Each line of the entries that mentions the string "agent" needs to be reported.

=== Records to use ===
++++++

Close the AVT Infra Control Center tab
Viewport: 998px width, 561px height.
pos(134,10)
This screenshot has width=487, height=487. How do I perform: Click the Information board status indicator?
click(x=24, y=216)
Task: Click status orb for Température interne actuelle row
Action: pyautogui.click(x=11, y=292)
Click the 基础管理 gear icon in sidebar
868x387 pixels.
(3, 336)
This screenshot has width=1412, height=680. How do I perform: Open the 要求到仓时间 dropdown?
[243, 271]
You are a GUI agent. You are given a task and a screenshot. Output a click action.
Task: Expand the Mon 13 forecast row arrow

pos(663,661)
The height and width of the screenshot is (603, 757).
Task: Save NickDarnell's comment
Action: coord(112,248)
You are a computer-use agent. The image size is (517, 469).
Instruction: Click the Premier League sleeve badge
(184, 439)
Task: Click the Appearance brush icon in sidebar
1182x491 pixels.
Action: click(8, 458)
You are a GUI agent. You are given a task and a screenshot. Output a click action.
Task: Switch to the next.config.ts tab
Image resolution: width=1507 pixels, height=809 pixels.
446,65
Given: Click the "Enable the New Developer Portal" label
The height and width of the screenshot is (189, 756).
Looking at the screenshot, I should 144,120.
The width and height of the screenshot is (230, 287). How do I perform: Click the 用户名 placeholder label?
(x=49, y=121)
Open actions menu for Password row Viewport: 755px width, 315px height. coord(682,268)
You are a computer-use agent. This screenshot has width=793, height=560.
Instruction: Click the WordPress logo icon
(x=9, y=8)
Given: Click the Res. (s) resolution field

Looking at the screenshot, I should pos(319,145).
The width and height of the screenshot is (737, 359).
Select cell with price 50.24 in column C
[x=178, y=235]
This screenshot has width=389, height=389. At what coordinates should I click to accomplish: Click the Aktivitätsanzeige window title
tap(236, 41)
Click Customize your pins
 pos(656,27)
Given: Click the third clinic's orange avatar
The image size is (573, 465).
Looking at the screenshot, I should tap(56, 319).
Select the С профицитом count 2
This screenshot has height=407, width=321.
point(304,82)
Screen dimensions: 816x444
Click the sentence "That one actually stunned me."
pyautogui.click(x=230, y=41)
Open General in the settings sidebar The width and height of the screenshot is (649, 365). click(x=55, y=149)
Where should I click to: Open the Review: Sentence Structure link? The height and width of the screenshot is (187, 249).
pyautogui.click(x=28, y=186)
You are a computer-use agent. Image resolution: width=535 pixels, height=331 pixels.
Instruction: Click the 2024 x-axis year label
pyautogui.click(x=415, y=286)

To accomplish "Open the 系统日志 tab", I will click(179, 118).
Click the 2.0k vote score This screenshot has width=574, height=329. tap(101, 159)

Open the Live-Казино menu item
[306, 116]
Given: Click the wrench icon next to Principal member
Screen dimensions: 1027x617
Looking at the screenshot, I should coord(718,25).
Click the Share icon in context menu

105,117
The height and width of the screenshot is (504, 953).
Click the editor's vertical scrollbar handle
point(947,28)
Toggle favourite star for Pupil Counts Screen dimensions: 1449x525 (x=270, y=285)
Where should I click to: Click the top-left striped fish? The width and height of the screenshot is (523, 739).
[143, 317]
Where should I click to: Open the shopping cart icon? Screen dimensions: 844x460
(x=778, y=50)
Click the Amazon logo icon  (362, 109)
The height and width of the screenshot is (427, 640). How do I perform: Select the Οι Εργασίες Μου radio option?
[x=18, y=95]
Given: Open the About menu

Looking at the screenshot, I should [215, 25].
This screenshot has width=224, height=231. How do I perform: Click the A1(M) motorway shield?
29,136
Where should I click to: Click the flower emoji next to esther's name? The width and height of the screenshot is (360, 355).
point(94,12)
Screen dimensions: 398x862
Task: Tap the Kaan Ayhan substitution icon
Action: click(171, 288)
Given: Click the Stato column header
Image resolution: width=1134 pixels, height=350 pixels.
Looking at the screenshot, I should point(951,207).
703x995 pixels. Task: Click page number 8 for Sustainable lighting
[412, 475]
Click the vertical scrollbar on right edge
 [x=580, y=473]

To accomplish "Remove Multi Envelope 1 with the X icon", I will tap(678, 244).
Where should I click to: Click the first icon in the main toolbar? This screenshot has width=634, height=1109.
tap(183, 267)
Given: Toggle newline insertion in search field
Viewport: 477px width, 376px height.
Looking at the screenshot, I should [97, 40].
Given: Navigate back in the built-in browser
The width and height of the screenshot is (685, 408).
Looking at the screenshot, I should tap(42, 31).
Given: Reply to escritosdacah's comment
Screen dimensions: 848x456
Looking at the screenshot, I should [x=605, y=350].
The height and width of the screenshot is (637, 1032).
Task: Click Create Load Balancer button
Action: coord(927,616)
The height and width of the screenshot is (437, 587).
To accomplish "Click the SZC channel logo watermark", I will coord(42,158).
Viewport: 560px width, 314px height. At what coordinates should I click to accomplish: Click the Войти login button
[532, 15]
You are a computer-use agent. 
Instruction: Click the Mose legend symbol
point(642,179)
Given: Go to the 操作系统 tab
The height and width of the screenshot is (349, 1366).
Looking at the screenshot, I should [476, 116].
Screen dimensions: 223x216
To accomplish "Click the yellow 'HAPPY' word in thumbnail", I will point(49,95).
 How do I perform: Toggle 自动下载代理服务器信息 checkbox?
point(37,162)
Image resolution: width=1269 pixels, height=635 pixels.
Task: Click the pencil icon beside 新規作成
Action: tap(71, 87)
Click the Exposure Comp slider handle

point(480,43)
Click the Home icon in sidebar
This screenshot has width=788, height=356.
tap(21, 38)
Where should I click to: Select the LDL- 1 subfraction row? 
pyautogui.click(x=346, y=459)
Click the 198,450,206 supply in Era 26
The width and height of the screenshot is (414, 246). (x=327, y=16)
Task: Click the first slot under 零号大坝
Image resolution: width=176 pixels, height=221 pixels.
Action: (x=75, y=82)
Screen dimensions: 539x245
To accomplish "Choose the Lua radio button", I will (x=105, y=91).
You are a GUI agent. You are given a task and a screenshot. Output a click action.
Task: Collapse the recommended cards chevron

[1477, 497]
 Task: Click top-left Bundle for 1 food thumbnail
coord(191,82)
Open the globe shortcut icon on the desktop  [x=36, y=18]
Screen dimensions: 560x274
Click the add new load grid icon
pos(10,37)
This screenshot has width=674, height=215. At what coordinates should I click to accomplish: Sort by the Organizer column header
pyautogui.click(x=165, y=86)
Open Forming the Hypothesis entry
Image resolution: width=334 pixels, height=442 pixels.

++++++

=== Task solution ===
You are a GUI agent. You are given a task and a screenshot. Output a click action.
You are a computer-use agent. The image size is (517, 469).
You are a GUI agent. You are given a task and a screenshot. Output a click action.
You are a computer-use agent. This screenshot has width=793, height=560.
You are a computer-use agent. Image resolution: width=535 pixels, height=331 pixels.
You are a computer-use agent. 
You are a GUI agent. You are given a task and a screenshot. Output a click action.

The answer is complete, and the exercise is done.